A los 12 años recibió por primera vez a Jesús en la Eucaristía, el 8 de diciembre de 1937, en la Catedral de Villarrica. Desde joven asistía diariamente a la Santa Misa y, en 1955, a los 30 años, ingresó a la Orden Carmelita.
En 1950 se trasladó junto a su familia a Asunción, donde continuó sus estudios de docencia y se unió a la Acción Católica, organización en la que fue nombrada responsable del sector femenino.
“Me he visto más de una vez caminando en silencio, recorriendo hogares, mimando incluso una sonrisa como fruto espontáneo de la gracia que palpita en nuestras almas, quemando nuestros pechos con Amor, Amor Divino. ¡Ser apóstoles, Señor, qué sueño tan bonito!”, escribió Chiquitunga.

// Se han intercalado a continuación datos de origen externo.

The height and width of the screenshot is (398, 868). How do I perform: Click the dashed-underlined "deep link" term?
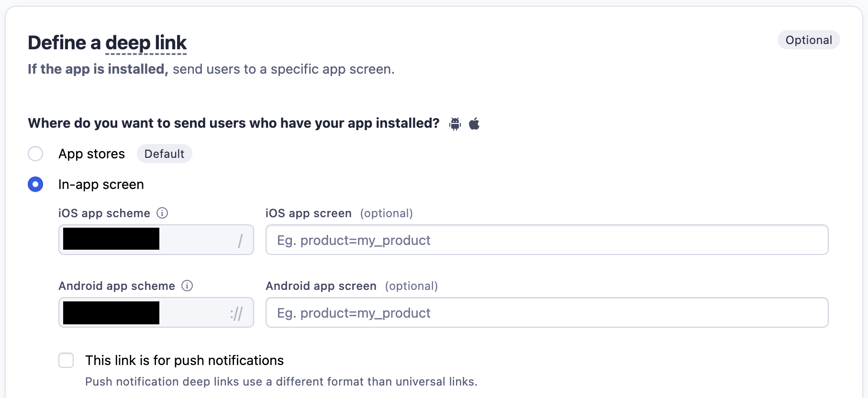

El 28 de abril de 1959 entregó su vida por completo al Señor, tras enfermar de hepatitis nerviosa. Antes de morir, pidió que le leyeran el poema “Que muero porque no muero” de Santa Teresa de Jesús y exclamó: “¡Jesús, te quiero! ¡Qué dulce encuentro, Virgen María!”.
En 2018, el Papa Francisco aprobó el milagro atribuido a Chiquitunga y su beatificación. Ángel Ramón, quien había nacido sin signos vitales, volvió a la vida tras la encomendación realizada por la obstetra. El fray Juan Antonio, acompañante de la causa de canonización, explicó a Cáritas UC que aún se aguarda la confirmación de un nuevo milagro para que sea declarada Santa.